ソフィストとギリシャ哲学の相対主義

古代ギリシャにいた弁論家をソフィストといいます。ソフィストは言葉が巧みで、高度な話術をもっていました。「人間は万物の尺度」で有名なプロタゴラスもソフィストです。

ソフィストとはなにか

紀元前 5 世紀頃、ソフィストはギリシアのアテネを中心に活躍していました。ソフィストは高度な弁論術で相手を巧みに説得していたとされます。
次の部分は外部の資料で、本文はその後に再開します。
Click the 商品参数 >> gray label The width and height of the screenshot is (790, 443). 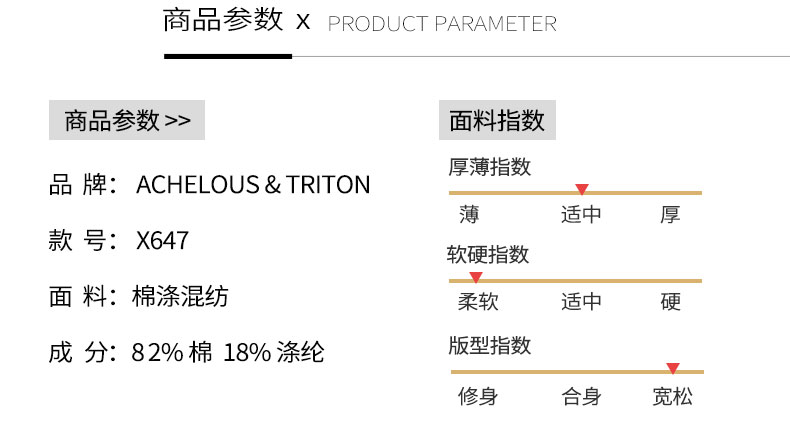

ソフィストは自然哲学者としばしば比較されます。ミレトス学派などの自然哲学者は絶対的な真理(アルケー)を探求していましたが、主なソフィストはそれを否定しました。

プロタゴラス

ソフィストの代表であるプロタゴラスは、「人間は万物の尺度である」という言葉を残したように、真理は人によって異なると考えていました。

Démocrite et Protagoras

Source: Rosa, Salvator. 1663-1664. Démocrite et Protagoras. Wikimedia Commons. https://commons.wikimedia.org/wiki/File:Salvator_Rosa_-_D%C3%A9mocrite_et_Protagoras.jpg.

ゴルギアス

ゴルギアスはプロタゴラスより真理に懐疑的でした。プロタゴラスと同様、ゴルギアスも絶対的な真理はないとしたうえで、そのようなものがあったとしても、知ることも伝えることもできないと考えていました。

一般に、真理を知ることはできないという考えを不可知論といいます。

ピュシスとノモス

自然をピュシス、人為や慣習をノモスといいます。自然哲学者はピュシスとアルケー、ソフィストはノモスに関心をもっていました。

タレスプロタゴラス
絶対主義相対主義
ピュシスノモス

注意:上表の絶対主義と相対主義は便宜上の表現です。

ノモス nomos は economy などの -nomy の語源であり、ピュシス phusis は物理 physics の語源です。

ソフィストとは、古代ギリシャの弁論家をソフィストといいます。紀元前 5 世紀頃、ソフィストはギリシアのアテネを中心に活躍していました。